* [WORK TASK]: What you write should match, word for word, the lines from the one containing "Task: Toggle disable" through the end of the data, with no pictures.

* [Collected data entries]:
=== Section Start ===
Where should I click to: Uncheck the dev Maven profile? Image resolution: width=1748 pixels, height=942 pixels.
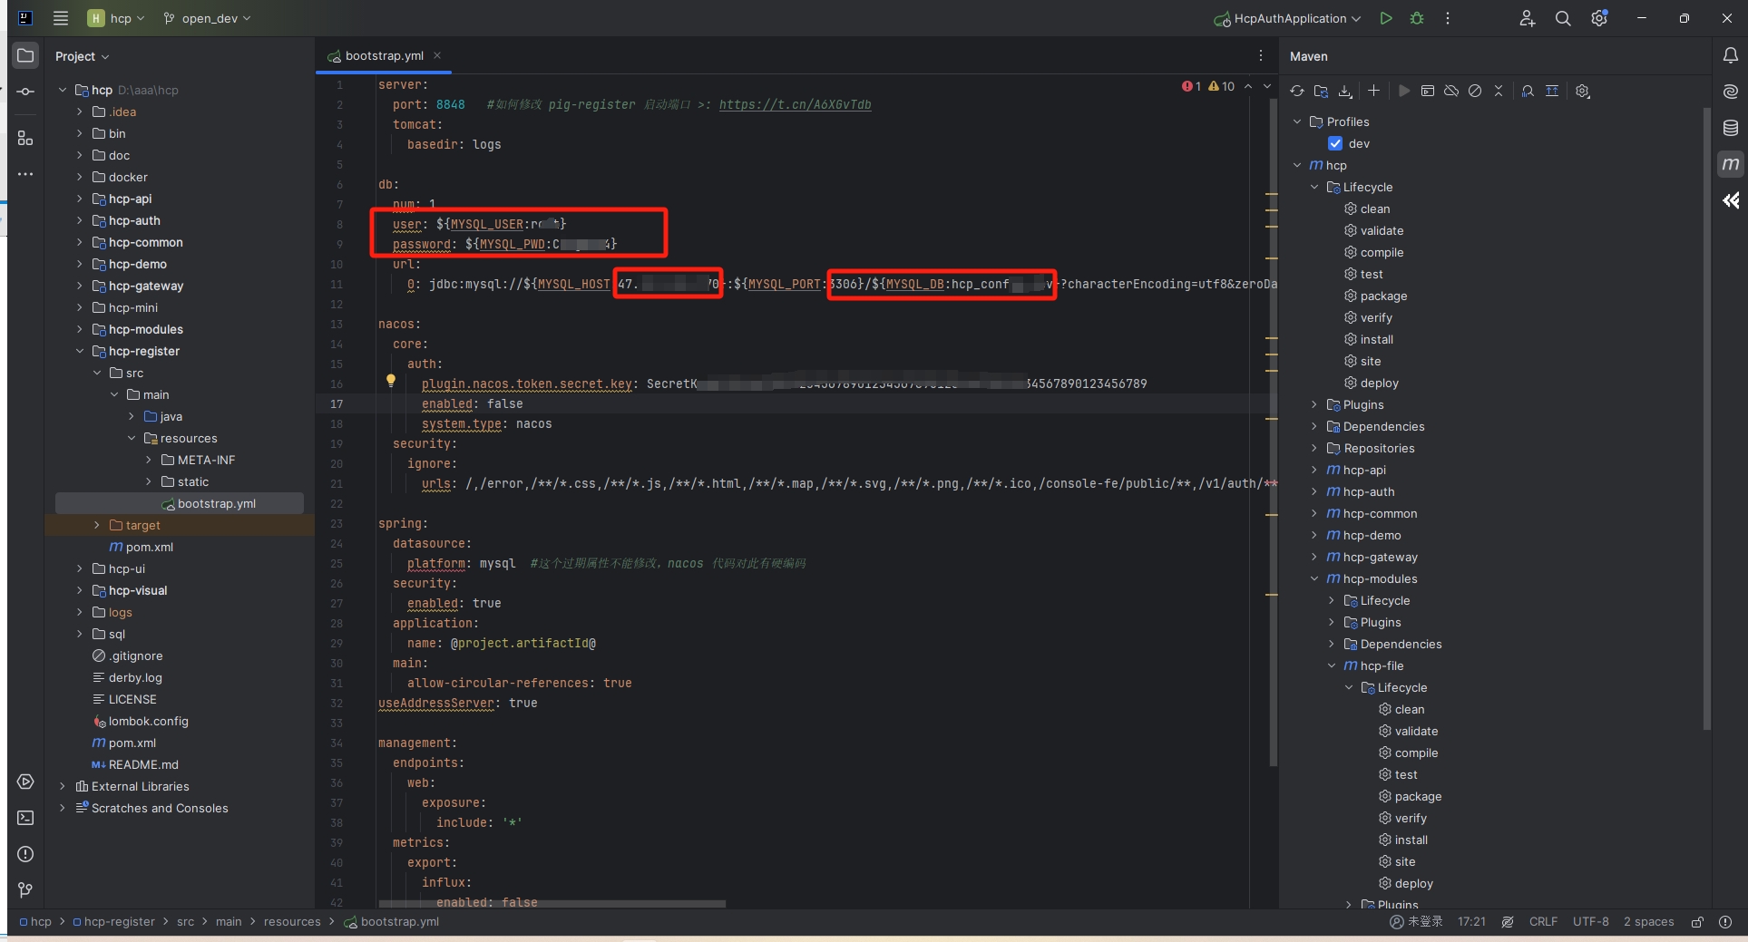pos(1335,143)

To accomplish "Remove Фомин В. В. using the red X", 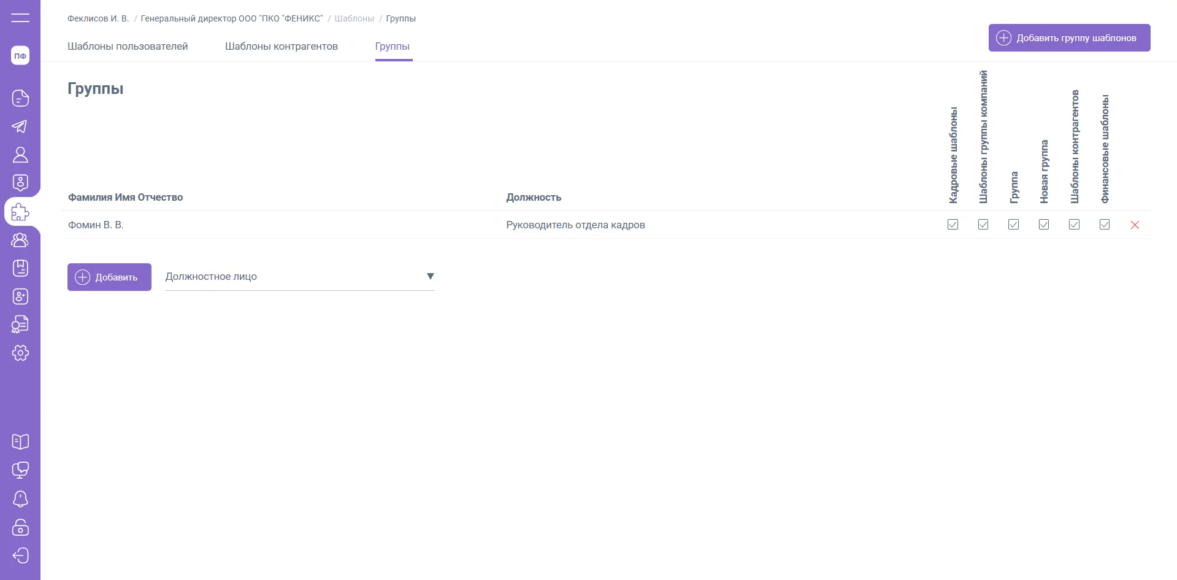I will (1135, 225).
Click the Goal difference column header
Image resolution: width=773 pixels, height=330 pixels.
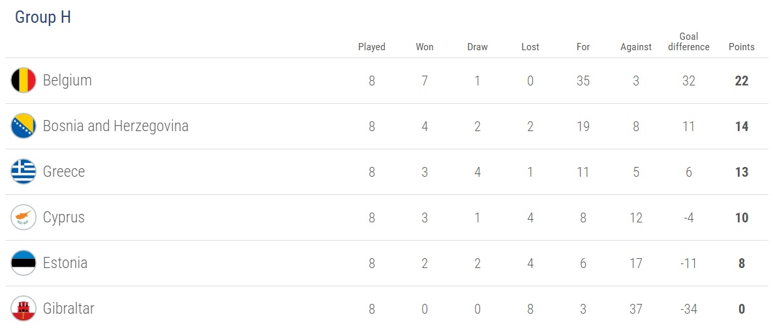coord(689,42)
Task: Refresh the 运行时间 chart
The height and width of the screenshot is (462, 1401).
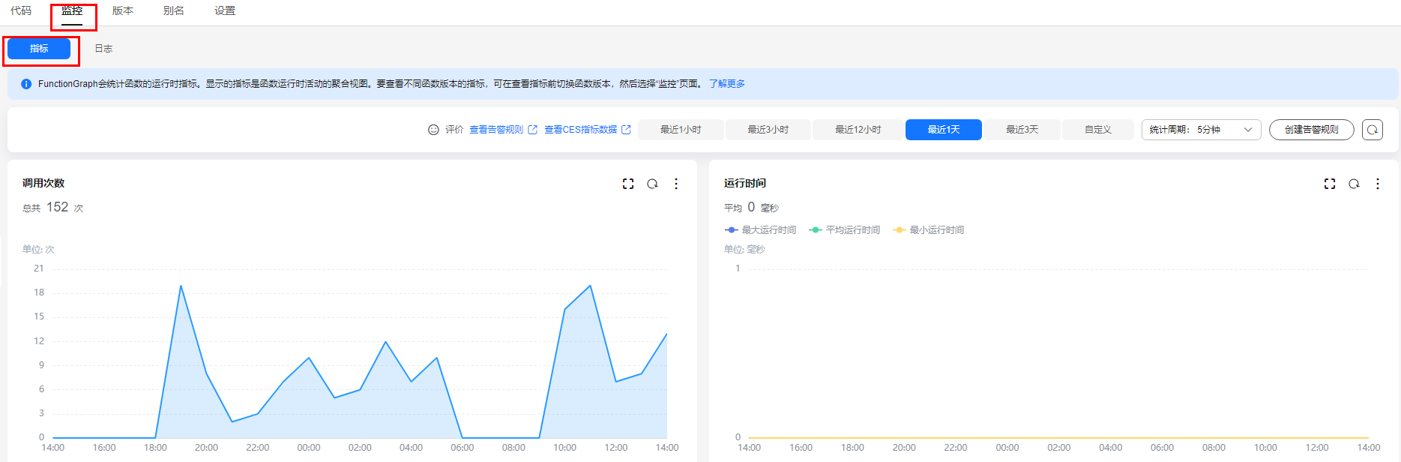Action: tap(1354, 184)
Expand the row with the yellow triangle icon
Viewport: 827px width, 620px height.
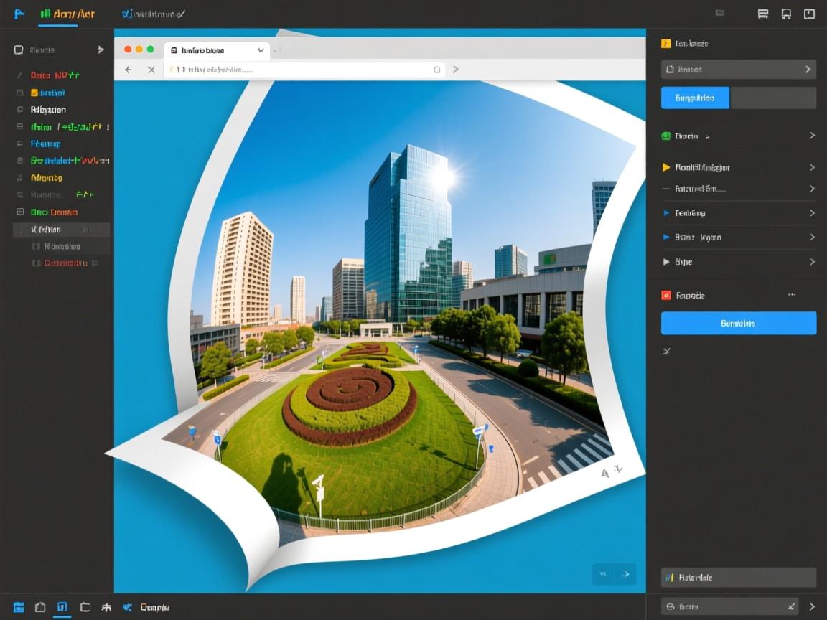(738, 167)

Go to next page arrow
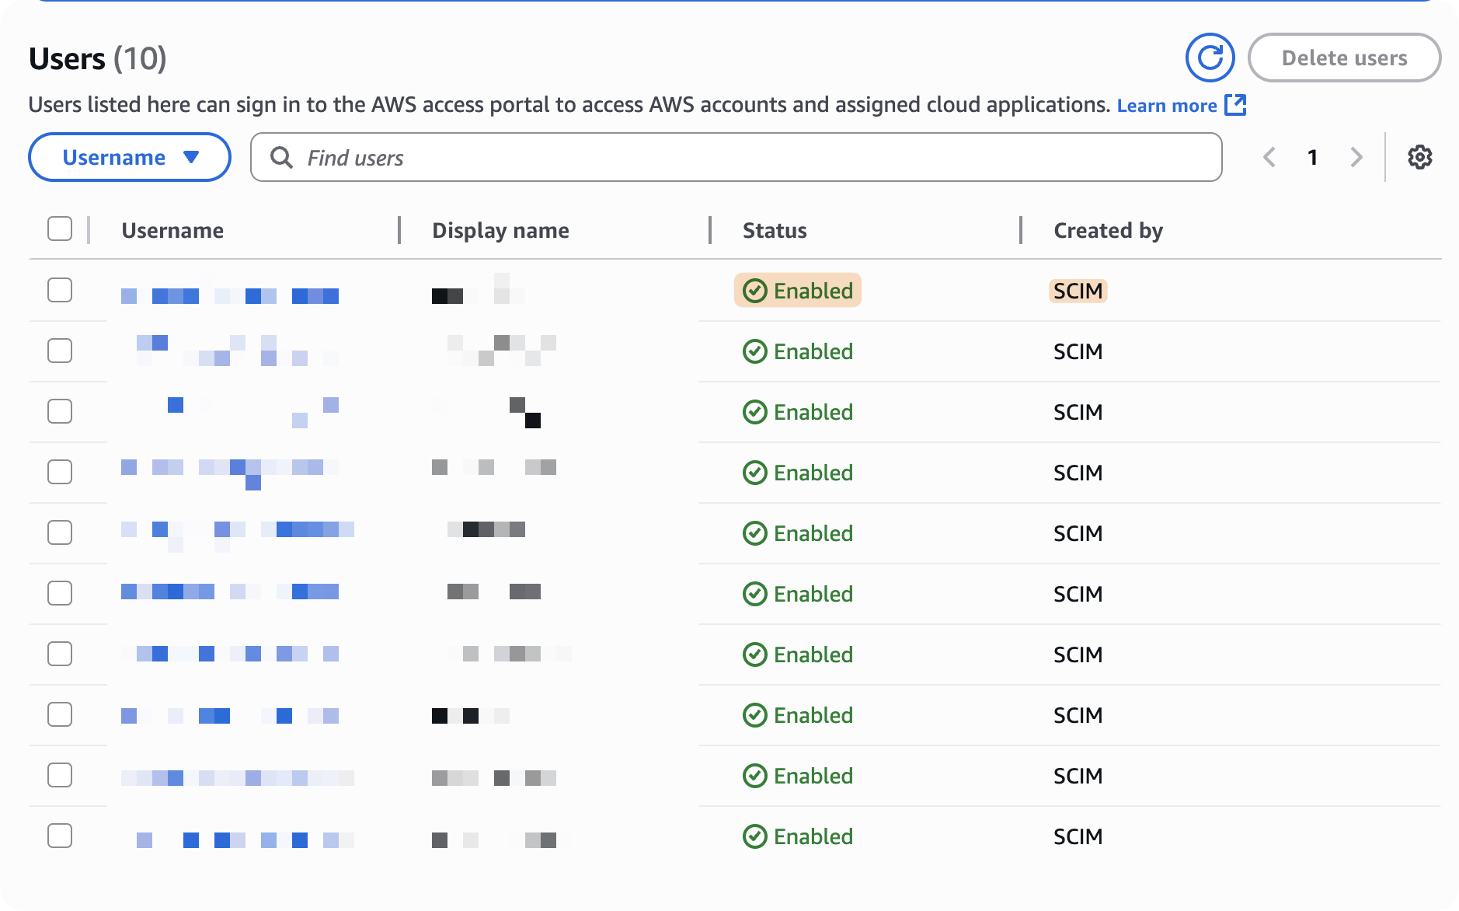[1356, 157]
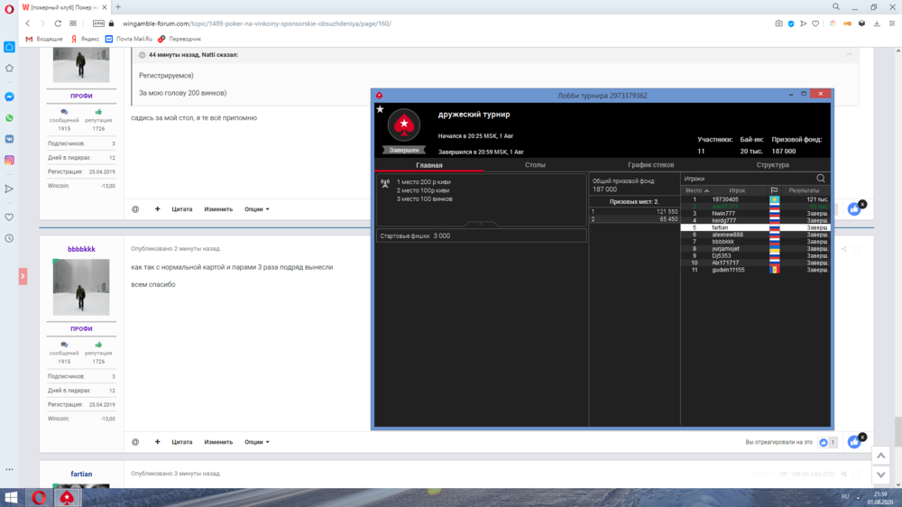Click the favorite star in tournament lobby
Screen dimensions: 902x507
(381, 109)
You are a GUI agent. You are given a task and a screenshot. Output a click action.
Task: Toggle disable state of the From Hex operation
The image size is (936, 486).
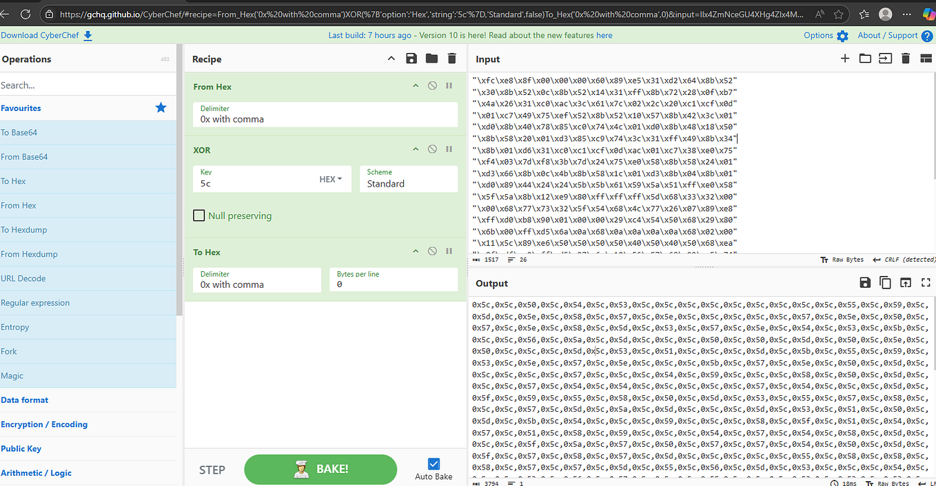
=== Section End ===
* [ANSWER BELOW]:
Task: Toggle disable state of the From Hex operation
The image size is (936, 486).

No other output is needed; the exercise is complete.